Aliases: W32/Generic.Delphi.b, Trojan.PWS.Sadas, TROJ_MMM.A, Worm/Shelp.a.2, Net-Worm.Win32.Shelp.a
Variants: Collected.6.BS, Win32.Worm.Shelp.A, Trj/PassGrabber.A

Classification: Malware
Category: Computer Worm

Status: Active & Spreading
Spreading: Moderate
Geographical info: Asia, North and South America, and some parts of Europe and Australia
Removal: Easy
Platform: W32
Discovered: 17 May 2005
Damage: Medium

Characteristics: The W32.Shelp application is a virus worm that spreads itself by using the Microsoft Windows Local Security Authority Service Remote Buffer Overflow.

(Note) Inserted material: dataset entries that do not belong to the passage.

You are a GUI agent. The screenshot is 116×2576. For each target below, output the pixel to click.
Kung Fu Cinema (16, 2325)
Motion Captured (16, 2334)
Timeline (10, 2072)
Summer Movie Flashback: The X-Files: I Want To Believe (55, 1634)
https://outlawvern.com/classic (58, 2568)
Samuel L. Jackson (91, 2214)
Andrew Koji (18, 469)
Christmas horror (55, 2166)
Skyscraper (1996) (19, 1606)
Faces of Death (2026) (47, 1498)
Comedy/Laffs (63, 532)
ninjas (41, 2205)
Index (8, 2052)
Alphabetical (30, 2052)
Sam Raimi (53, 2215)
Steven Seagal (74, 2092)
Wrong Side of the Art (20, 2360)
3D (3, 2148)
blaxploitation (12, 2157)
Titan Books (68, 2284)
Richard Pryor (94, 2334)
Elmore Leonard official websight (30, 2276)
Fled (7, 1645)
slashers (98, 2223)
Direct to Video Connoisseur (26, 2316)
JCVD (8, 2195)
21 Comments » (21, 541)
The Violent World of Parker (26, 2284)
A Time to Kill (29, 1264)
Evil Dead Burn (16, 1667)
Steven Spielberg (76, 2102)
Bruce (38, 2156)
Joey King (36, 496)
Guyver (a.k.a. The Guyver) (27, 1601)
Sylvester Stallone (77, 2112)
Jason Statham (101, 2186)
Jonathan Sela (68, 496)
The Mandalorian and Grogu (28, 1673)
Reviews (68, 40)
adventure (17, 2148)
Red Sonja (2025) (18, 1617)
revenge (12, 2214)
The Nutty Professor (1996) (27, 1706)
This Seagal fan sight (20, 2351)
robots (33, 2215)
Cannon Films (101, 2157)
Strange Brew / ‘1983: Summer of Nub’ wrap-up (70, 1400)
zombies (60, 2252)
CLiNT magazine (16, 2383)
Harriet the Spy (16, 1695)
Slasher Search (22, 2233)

More details about W32.Shelp

When the W32.Shelp worm is opened, it spreads by using the Microsoft Windows Local Security Authority Service Remote Buffer Overflow. Then, it downloads “svchost.exe”, and “load.exe” files from the Internet Protocol address “” and saves the file “svchost.exe” as “%System%\explorer.exe”. Then, it adds the value “explorer” = “%System%\explorer.exe” to the registry key so that the threat opens each time Windows starts. Then, it creates a new registry key where it may keep the worm’s version info. It executes “%System%\explorer.exe” download file and removes the “load.exe” file. It downloads a duplicate of the W32.Shelp program from the Internet Protocol Address “” and opens it to finish the contamination and infection in the computer.

The software may enter the system when it is bundled with other unwanted applications. It may come with spyware and adware programs. These are typically distributed bundled with free computer utilities. Users are often unaware that hidden files they are included in the installers. The W32.Shelp program may also spread via drive-by-downloads. Its source code may be hidden in the formatting of a web page. It may also be embedded as an ActiveX component. Viewing the website with a weakly protected browser will execute the malicious software in the user’s computer.